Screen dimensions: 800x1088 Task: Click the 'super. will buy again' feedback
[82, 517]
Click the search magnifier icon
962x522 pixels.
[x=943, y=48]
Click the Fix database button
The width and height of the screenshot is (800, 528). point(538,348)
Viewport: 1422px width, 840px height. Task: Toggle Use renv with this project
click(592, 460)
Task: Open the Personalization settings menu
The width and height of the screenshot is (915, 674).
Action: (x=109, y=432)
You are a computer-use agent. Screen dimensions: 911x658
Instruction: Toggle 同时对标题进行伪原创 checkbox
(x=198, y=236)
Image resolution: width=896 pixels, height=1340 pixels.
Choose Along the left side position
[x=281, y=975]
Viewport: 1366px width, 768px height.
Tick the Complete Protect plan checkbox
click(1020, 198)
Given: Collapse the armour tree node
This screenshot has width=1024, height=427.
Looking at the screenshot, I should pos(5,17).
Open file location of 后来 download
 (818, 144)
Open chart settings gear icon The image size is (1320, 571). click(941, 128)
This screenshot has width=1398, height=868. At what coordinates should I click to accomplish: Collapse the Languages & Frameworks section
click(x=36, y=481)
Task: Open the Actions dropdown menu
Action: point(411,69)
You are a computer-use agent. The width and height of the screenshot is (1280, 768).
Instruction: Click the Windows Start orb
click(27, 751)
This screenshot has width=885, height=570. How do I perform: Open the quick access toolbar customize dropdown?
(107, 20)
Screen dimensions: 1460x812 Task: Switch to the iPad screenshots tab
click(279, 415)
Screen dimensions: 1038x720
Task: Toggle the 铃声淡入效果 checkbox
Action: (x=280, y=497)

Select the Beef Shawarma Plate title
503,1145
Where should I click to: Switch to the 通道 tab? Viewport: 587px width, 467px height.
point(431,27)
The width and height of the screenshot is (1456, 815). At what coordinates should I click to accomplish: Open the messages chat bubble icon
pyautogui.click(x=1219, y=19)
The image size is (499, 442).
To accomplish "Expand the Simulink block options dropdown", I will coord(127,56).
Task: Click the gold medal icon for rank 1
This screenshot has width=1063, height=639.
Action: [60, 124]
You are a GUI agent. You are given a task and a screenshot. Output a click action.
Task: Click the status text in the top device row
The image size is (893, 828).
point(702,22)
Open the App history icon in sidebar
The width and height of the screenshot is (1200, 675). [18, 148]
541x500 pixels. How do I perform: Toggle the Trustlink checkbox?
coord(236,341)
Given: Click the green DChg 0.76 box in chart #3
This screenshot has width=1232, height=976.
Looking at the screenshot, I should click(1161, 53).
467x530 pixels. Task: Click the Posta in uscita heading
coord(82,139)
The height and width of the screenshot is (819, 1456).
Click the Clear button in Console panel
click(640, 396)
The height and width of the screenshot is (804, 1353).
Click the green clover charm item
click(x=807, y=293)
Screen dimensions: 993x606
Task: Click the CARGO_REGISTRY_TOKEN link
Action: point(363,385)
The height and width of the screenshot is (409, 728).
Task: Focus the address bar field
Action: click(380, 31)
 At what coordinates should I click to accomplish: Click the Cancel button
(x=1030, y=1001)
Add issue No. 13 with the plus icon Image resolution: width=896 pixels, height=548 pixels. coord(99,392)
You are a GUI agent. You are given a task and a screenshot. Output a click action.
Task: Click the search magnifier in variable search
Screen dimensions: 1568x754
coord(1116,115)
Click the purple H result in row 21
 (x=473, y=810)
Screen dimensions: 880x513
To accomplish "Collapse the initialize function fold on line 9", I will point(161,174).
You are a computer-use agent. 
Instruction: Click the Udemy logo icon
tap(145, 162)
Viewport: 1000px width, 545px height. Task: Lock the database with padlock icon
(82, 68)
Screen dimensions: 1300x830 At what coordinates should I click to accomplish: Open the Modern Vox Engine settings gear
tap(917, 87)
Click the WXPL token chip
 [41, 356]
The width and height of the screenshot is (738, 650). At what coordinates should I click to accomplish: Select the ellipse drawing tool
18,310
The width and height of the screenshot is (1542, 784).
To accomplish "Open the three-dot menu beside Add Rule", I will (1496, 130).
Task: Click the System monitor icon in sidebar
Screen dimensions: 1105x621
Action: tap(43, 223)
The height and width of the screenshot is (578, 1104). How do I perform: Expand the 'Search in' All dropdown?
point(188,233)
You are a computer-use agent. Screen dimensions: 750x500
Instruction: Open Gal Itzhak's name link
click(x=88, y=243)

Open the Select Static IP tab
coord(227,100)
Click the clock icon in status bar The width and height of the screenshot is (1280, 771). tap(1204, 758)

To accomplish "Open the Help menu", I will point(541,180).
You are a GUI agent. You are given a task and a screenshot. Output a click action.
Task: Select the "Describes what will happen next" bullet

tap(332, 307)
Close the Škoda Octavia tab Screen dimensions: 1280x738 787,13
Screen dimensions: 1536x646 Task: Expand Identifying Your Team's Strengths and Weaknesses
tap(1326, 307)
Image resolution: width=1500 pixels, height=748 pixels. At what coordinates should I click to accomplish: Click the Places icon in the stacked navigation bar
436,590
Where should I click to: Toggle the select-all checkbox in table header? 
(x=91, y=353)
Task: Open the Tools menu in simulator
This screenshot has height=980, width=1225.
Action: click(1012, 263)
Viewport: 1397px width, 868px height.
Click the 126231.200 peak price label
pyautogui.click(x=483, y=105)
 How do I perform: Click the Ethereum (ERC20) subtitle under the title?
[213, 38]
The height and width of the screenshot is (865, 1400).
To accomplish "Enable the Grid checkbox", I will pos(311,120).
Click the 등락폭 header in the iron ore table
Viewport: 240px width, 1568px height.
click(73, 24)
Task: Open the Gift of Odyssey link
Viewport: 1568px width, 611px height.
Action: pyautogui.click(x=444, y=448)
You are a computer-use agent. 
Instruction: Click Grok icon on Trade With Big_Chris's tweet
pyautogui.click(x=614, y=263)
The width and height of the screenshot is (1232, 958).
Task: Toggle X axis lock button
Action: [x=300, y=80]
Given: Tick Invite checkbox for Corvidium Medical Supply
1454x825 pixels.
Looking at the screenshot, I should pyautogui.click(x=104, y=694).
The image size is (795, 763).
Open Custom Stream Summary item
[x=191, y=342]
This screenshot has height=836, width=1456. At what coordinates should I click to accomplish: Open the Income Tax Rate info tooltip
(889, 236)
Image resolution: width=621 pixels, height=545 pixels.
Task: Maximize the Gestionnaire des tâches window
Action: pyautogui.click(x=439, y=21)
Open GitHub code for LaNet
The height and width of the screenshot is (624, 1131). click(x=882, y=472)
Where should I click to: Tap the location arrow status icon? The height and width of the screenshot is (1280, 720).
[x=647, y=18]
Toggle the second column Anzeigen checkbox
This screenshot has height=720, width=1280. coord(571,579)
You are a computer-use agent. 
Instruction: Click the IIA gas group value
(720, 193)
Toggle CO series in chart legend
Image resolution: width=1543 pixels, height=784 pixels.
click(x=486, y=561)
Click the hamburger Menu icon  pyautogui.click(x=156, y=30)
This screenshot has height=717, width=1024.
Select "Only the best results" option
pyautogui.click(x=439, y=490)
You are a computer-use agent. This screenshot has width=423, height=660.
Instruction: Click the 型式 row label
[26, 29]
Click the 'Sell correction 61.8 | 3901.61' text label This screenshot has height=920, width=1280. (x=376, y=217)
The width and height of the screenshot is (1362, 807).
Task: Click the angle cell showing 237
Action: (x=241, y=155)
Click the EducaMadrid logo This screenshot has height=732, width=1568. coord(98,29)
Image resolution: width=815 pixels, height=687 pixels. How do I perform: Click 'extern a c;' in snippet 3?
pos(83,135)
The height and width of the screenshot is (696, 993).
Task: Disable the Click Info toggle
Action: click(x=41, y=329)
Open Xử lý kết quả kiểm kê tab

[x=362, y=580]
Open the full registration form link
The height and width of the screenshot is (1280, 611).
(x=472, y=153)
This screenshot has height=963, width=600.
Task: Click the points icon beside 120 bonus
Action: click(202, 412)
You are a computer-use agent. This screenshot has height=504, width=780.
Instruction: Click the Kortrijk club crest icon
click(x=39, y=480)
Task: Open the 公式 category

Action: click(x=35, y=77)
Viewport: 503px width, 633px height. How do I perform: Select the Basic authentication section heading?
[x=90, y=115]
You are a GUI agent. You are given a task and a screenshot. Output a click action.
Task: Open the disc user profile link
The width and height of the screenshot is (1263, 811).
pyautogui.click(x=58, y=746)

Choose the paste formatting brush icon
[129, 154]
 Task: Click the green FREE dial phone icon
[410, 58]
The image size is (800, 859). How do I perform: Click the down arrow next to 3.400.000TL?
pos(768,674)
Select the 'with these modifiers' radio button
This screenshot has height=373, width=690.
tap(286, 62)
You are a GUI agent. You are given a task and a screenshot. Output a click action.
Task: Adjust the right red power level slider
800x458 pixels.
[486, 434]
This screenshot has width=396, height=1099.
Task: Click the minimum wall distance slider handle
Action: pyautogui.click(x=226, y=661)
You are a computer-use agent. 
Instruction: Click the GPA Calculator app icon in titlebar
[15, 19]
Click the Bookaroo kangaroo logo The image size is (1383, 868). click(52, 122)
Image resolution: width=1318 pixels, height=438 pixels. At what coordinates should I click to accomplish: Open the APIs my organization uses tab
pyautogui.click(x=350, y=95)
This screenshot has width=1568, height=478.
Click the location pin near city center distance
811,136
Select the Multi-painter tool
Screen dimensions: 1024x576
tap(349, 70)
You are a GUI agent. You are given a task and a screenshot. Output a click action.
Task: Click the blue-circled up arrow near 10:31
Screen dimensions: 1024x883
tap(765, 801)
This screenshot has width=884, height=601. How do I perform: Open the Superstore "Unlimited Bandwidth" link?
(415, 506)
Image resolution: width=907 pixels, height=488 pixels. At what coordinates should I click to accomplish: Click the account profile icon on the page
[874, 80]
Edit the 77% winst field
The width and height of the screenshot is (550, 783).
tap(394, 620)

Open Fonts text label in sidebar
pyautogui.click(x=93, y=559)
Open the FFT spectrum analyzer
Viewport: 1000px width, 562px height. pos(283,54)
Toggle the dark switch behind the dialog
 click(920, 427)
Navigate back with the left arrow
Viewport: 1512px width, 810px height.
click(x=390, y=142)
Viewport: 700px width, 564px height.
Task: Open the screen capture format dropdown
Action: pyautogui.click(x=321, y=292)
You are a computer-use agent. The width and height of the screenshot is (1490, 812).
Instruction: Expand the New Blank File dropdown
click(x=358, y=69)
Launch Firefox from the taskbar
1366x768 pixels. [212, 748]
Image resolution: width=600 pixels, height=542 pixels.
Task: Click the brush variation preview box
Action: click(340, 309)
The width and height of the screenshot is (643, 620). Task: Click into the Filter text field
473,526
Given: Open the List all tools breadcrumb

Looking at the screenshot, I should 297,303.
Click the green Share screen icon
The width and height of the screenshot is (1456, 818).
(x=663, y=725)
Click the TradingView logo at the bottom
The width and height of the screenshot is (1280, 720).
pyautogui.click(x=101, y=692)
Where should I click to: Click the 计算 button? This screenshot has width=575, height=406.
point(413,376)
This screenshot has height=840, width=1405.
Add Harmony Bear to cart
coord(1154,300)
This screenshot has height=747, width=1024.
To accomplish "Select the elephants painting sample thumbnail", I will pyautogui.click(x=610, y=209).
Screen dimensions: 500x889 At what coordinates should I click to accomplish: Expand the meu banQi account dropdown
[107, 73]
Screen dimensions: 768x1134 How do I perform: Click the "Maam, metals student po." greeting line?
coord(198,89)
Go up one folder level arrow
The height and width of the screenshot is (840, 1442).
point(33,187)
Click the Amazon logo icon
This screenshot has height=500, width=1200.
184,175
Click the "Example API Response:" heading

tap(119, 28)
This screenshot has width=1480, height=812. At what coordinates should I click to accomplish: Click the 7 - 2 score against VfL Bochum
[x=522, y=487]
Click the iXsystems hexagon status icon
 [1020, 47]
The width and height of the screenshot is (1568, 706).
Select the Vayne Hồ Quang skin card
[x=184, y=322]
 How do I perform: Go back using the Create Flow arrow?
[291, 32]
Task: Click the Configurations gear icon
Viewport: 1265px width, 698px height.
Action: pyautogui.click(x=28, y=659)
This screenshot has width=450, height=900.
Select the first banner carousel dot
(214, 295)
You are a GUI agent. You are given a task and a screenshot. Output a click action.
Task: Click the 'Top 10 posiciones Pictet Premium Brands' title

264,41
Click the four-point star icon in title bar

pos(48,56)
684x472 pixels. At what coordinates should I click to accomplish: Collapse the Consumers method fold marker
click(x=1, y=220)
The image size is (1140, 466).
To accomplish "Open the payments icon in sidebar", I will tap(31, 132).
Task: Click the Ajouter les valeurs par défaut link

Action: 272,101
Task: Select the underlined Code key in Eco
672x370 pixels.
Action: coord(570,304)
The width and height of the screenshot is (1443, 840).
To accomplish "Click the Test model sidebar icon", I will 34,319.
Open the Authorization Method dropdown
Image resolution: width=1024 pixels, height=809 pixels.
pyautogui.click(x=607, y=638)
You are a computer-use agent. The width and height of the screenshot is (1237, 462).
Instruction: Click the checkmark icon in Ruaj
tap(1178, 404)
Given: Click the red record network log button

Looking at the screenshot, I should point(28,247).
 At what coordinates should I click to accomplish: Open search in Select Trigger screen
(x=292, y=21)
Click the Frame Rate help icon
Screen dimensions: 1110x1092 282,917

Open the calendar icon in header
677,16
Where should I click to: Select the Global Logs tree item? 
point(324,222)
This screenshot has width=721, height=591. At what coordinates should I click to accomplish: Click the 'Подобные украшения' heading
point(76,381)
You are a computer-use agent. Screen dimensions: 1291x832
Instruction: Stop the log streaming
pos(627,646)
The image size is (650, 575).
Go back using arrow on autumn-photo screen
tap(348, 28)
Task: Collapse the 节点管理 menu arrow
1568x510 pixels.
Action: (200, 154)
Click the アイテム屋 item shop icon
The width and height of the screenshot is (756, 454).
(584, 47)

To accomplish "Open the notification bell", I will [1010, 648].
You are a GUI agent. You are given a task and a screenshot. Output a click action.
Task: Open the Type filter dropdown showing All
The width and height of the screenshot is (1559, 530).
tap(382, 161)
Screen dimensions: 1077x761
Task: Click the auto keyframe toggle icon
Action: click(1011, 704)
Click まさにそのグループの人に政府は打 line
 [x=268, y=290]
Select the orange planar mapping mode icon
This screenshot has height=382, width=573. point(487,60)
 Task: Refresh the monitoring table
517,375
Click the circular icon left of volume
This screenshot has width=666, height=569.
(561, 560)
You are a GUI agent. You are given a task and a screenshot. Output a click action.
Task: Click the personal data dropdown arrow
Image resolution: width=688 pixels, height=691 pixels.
------------------------------
Reproduce exactly the entries above, limited to the lines from the one with "The image size is (800, 859)." through the one with "This screenshot has width=1568, height=478.", both included.

= ANSWER =
The image size is (800, 859). How do I perform: Click the down arrow next to 3.400.000TL?
pos(768,674)
Select the 'with these modifiers' radio button
This screenshot has height=373, width=690.
tap(286, 62)
You are a GUI agent. You are given a task and a screenshot. Output a click action.
Task: Adjust the right red power level slider
800x458 pixels.
[486, 434]
This screenshot has width=396, height=1099.
Task: Click the minimum wall distance slider handle
Action: pyautogui.click(x=226, y=661)
You are a computer-use agent. 
Instruction: Click the GPA Calculator app icon in titlebar
[15, 19]
Click the Bookaroo kangaroo logo The image size is (1383, 868). click(52, 122)
Image resolution: width=1318 pixels, height=438 pixels. At what coordinates should I click to accomplish: Open the APIs my organization uses tab
pyautogui.click(x=350, y=95)
This screenshot has width=1568, height=478.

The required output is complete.